EXCERPT TO READ:
The Simple Algorithm That Ants Use to Build Bridges - kawera
http://abstractions.nautil.us/article/290/the-simple-algorithm-that-ants-use-to-build-bridges
======
maskedinvader
previous discussion on another article about the same algorithm here ->
[https://news.ycombinator.com/item?id=16466908](https://news.ycombinator.com/item?id=16466908)

------
ranko
Richard Feynman had, as ever, interesting things to say about how ants
navigate and communicate[1]. He spent a long time looking at ants, following
them, moving them around on bits of paper and eventually (I elide some details
here) ended up with the Nobel prize in physics.

[1] [https://www.e-reading.club/chapter.php/71262/23/Feynman_-
_Su...](https://www.e-reading.club/chapter.php/71262/23/Feynman_-
_Surely_Youre_Joking%2C_Mr._Feynman__Adventures_of_a_Curious_Character.html)

SHORT PROBLEM:
Transcribe the entire ant-bridge thread above, character for character, from its title line through the final link. The entries that come next have no connection to the ant-bridge thread.

INFORMATION GIVEN:
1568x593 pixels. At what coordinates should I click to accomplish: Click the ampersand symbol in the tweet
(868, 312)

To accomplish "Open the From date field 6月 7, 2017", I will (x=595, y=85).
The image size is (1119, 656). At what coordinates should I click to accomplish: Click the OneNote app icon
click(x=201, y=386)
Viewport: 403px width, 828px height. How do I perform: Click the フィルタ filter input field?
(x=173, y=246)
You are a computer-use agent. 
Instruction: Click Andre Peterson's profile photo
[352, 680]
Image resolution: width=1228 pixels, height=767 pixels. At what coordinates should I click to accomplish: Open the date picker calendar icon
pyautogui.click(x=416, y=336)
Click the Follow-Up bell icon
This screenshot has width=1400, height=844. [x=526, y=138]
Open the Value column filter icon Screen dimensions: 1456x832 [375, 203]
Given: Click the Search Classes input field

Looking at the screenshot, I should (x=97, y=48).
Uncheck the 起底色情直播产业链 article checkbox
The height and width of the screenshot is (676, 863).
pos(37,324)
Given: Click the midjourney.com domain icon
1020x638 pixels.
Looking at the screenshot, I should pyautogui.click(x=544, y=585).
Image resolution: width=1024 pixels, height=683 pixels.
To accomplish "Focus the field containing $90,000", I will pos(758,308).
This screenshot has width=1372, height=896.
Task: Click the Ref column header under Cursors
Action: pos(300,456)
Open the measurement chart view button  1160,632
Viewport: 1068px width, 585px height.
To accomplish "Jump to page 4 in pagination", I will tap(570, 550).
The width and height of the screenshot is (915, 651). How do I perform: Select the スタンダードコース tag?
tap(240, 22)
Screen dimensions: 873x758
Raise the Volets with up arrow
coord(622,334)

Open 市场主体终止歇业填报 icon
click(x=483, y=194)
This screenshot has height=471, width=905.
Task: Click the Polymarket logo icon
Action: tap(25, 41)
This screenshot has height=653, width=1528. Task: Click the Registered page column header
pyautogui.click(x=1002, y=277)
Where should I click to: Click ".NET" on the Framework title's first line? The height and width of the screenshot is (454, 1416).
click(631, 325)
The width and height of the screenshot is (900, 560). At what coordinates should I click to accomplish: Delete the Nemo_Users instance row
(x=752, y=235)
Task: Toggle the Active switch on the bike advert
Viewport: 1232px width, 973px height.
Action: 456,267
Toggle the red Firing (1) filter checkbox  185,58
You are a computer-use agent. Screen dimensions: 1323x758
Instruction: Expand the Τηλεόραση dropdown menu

RESPONSE:
The Simple Algorithm That Ants Use to Build Bridges - kawera
http://abstractions.nautil.us/article/290/the-simple-algorithm-that-ants-use-to-build-bridges
======
maskedinvader
previous discussion on another article about the same algorithm here ->
[https://news.ycombinator.com/item?id=16466908](https://news.ycombinator.com/item?id=16466908)

------
ranko
Richard Feynman had, as ever, interesting things to say about how ants
navigate and communicate[1]. He spent a long time looking at ants, following
them, moving them around on bits of paper and eventually (I elide some details
here) ended up with the Nobel prize in physics.

[1] [https://www.e-reading.club/chapter.php/71262/23/Feynman_-
_Su...](https://www.e-reading.club/chapter.php/71262/23/Feynman_-
_Surely_Youre_Joking%2C_Mr._Feynman__Adventures_of_a_Curious_Character.html)